## What is being asked
Please copy the lines word for word, from the line containing "Click the Mandatory Contacts checkmark icon" through the final line. Omit the pictures from your answer.

## Available data
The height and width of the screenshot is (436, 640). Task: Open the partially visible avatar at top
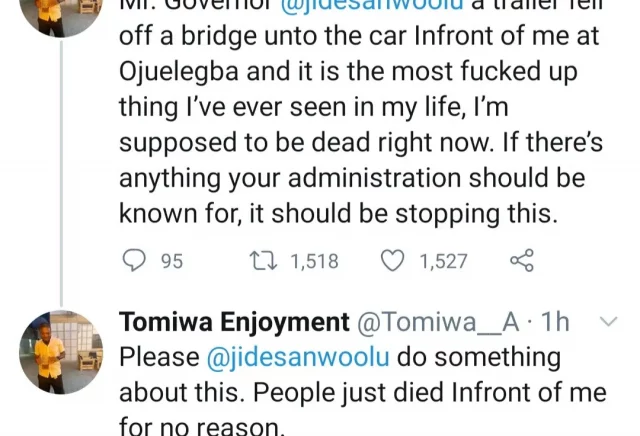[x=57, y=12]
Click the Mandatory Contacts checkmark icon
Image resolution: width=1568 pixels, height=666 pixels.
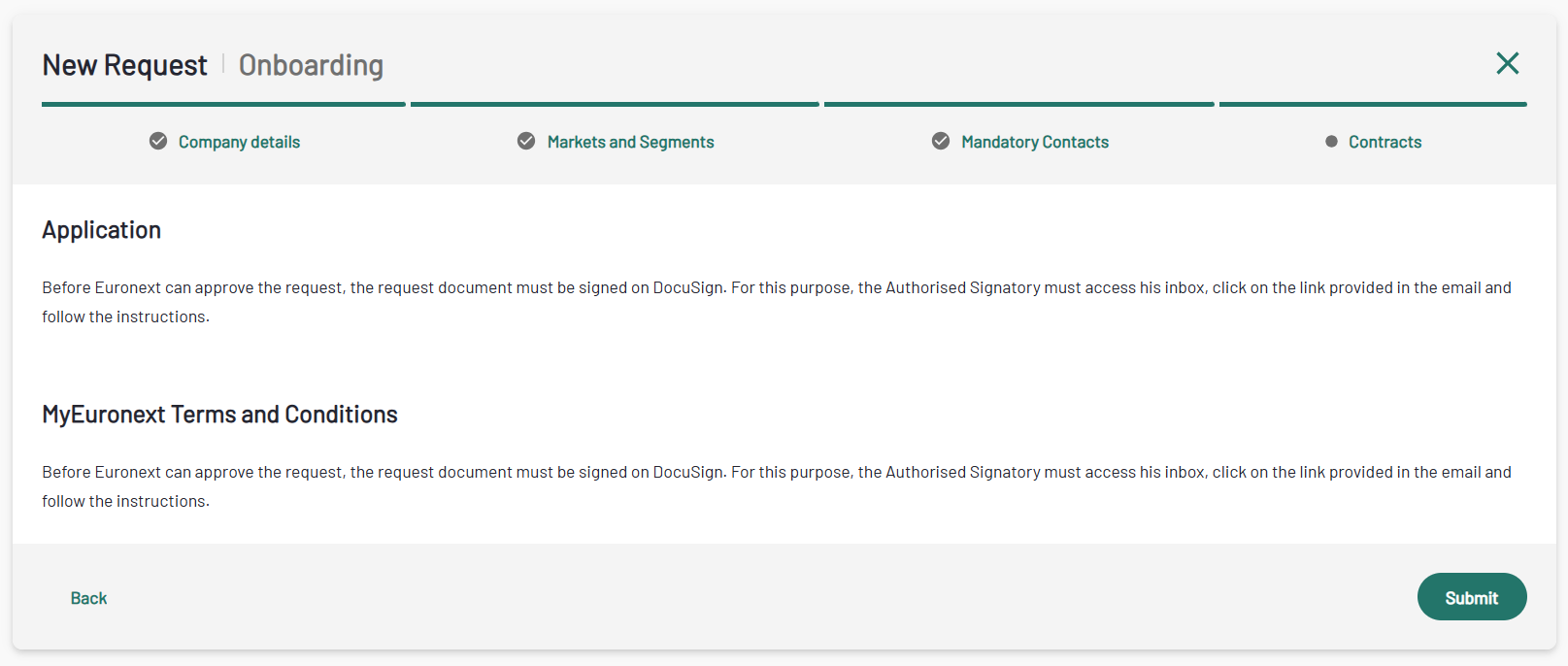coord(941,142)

## Answer to the exercise
Click the Mandatory Contacts checkmark icon
Image resolution: width=1568 pixels, height=666 pixels.
coord(941,142)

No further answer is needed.